[Collected data entries]

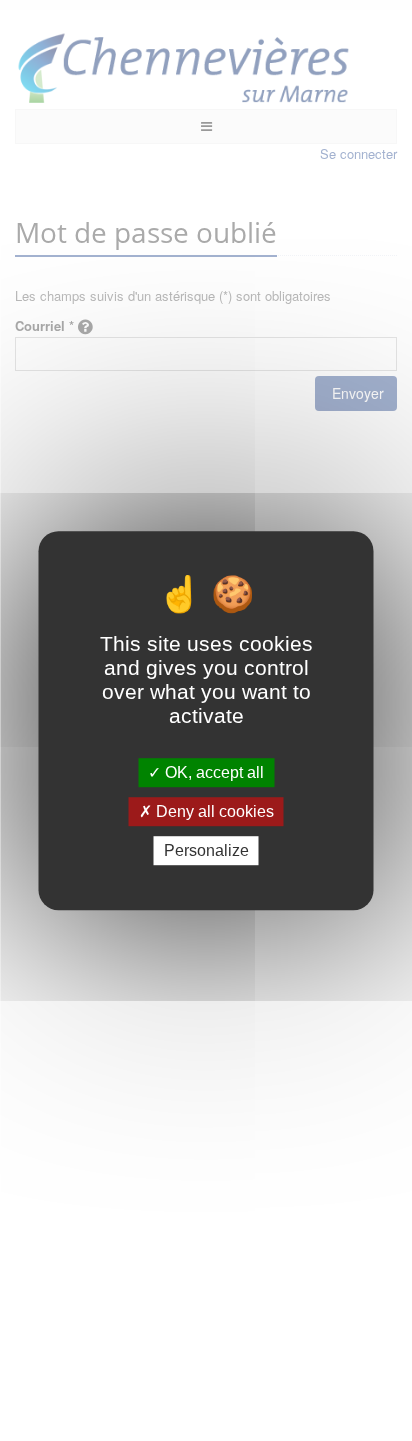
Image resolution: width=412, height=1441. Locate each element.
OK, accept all (212, 772)
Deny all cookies (213, 811)
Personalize (206, 850)
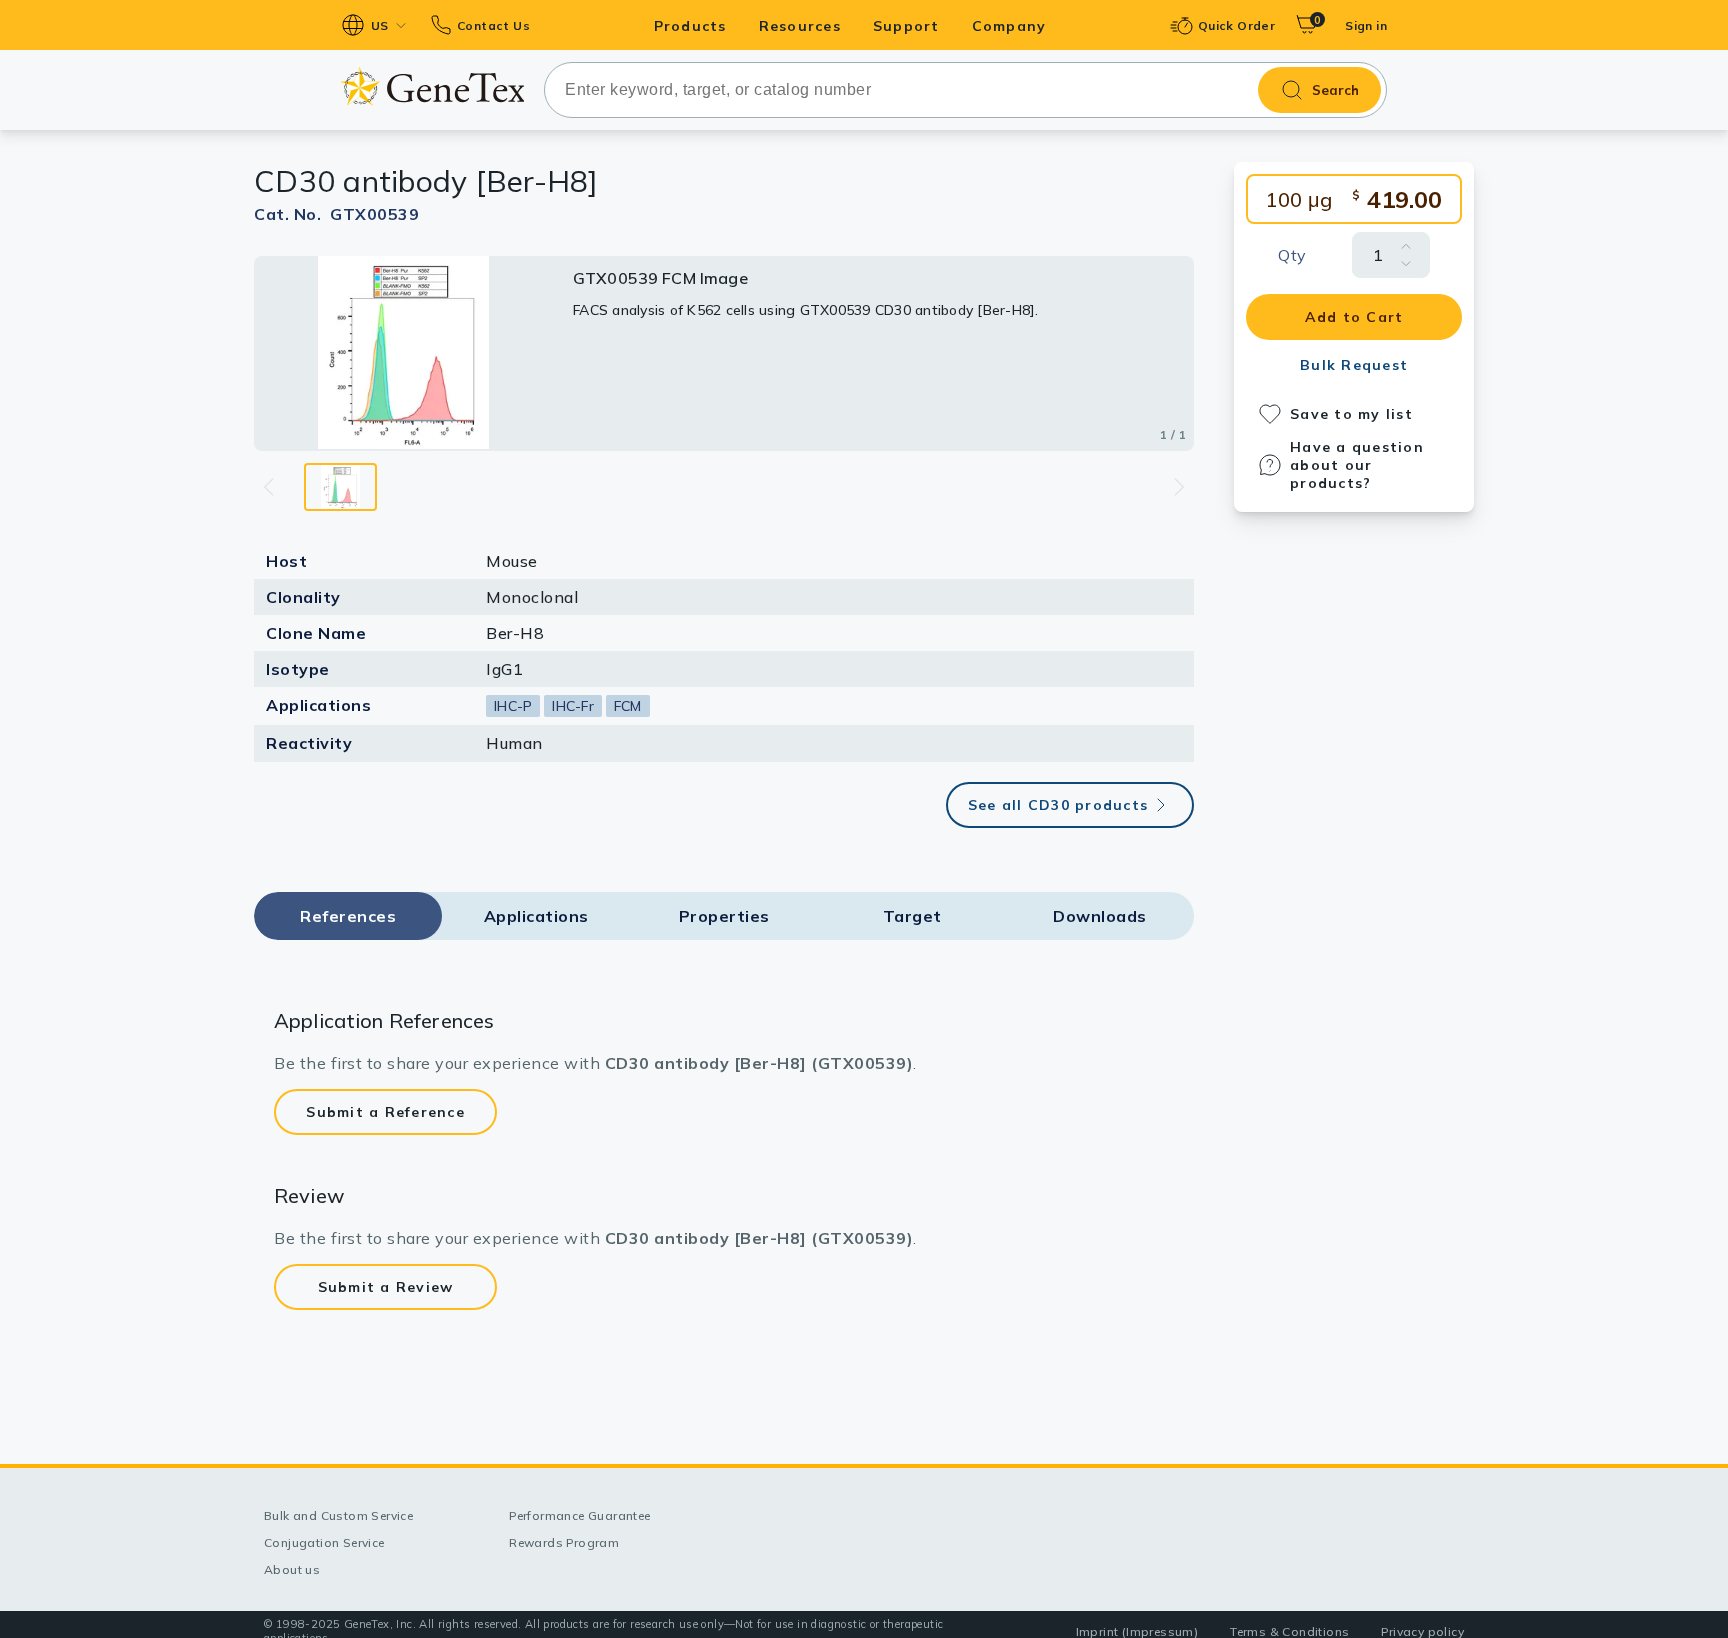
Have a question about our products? (1357, 465)
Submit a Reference (385, 1112)
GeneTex (432, 86)
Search (1335, 90)
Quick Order (1236, 25)
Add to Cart (1354, 317)
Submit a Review (386, 1287)
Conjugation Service (324, 1542)
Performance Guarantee (579, 1515)
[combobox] (965, 90)
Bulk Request (1354, 365)
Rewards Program (564, 1542)
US (380, 25)
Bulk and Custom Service (338, 1515)
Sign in (1366, 25)
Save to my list (1351, 414)
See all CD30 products (1058, 805)
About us (292, 1569)
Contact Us (493, 25)
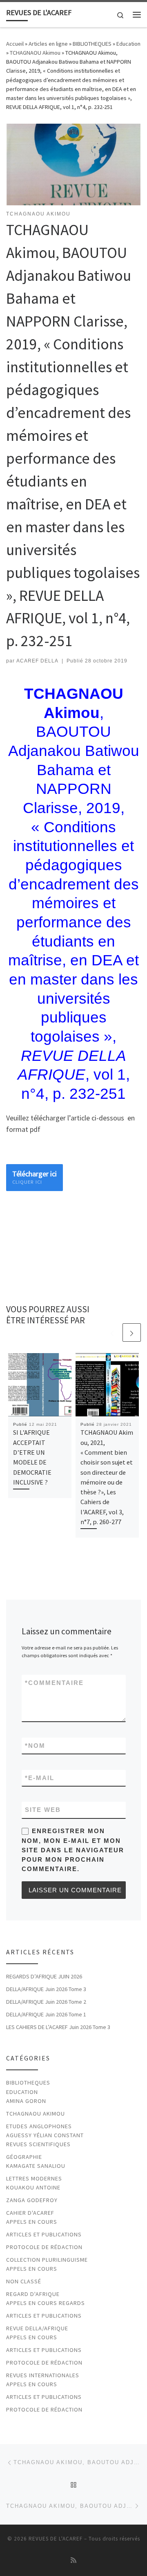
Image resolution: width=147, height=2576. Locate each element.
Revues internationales (42, 2375)
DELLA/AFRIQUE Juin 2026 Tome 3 (46, 1989)
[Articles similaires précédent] (112, 1332)
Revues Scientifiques (38, 2144)
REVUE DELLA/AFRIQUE (37, 2328)
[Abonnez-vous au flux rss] (73, 2560)
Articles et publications (44, 2234)
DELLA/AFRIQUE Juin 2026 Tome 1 (46, 2014)
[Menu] (137, 14)
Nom (35, 1745)
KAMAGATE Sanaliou (35, 2165)
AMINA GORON (26, 2101)
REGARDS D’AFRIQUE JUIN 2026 (44, 1976)
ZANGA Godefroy (32, 2200)
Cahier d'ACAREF (30, 2212)
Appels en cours (31, 2221)
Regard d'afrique (33, 2294)
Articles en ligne (48, 43)
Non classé (23, 2281)
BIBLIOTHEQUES (92, 43)
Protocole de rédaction (44, 2247)
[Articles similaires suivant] (131, 1332)
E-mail (39, 1777)
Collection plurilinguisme (47, 2259)
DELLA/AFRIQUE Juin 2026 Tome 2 (46, 2001)
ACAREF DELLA (37, 661)
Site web (43, 1809)
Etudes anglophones (39, 2126)
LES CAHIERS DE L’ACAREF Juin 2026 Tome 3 (58, 2027)
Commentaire (54, 1682)
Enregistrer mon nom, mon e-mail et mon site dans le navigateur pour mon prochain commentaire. (73, 1849)
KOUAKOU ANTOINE (33, 2187)
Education (128, 43)
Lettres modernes (34, 2178)
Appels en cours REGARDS (45, 2303)
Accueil (15, 43)
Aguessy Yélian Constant (45, 2135)
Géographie (24, 2156)
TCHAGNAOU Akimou (35, 52)
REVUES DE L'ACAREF (55, 2538)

## WHAT TO WORK ON:
Output only the lines from the start of the data through the line that holds "Lettres modernes (34, 2178)". Keep them exact and leave the pictures out.

## RESULT OF THIS EXERCISE:
Image resolution: width=412, height=1441. Locate each element.
OK, accept all (212, 772)
Deny all cookies (213, 811)
Personalize (206, 850)
Have a question about our products? (1357, 465)
Submit a Reference (385, 1112)
GeneTex (432, 86)
Search (1335, 90)
Quick Order (1236, 25)
Add to Cart (1354, 317)
Submit a Review (386, 1287)
Conjugation Service (324, 1542)
Performance Guarantee (579, 1515)
[combobox] (965, 90)
Bulk Request (1354, 365)
Rewards Program (564, 1542)
US (380, 25)
Bulk and Custom Service (338, 1515)
Sign in (1366, 25)
Save to my list (1351, 414)
See all CD30 products (1058, 805)
About us (292, 1569)
Contact Us (493, 25)
Image resolution: width=147, height=2576. Locate each element.
Revues internationales (42, 2375)
DELLA/AFRIQUE Juin 2026 Tome 3 (46, 1989)
[Articles similaires précédent] (112, 1332)
Revues Scientifiques (38, 2144)
REVUE DELLA/AFRIQUE (37, 2328)
[Abonnez-vous au flux rss] (73, 2560)
Articles et publications (44, 2234)
DELLA/AFRIQUE Juin 2026 Tome 1 (46, 2014)
[Menu] (137, 14)
Nom (35, 1745)
KAMAGATE Sanaliou (35, 2165)
AMINA GORON (26, 2101)
REGARDS D’AFRIQUE JUIN 2026 (44, 1976)
ZANGA Godefroy (32, 2200)
Cahier d'ACAREF (30, 2212)
Appels en cours (31, 2221)
Regard d'afrique (33, 2294)
Articles en ligne (48, 43)
Non classé (23, 2281)
BIBLIOTHEQUES (92, 43)
Protocole de rédaction (44, 2247)
[Articles similaires suivant] (131, 1332)
E-mail (39, 1777)
Collection plurilinguisme (47, 2259)
DELLA/AFRIQUE Juin 2026 Tome 2 (46, 2001)
ACAREF DELLA (37, 661)
Site web (43, 1809)
Etudes anglophones (39, 2126)
LES CAHIERS DE L’ACAREF Juin 2026 Tome 3 (58, 2027)
Commentaire (54, 1682)
Enregistrer mon nom, mon e-mail et mon site dans le navigateur pour mon prochain commentaire. (73, 1849)
KOUAKOU ANTOINE (33, 2187)
Education (128, 43)
Lettres modernes (34, 2178)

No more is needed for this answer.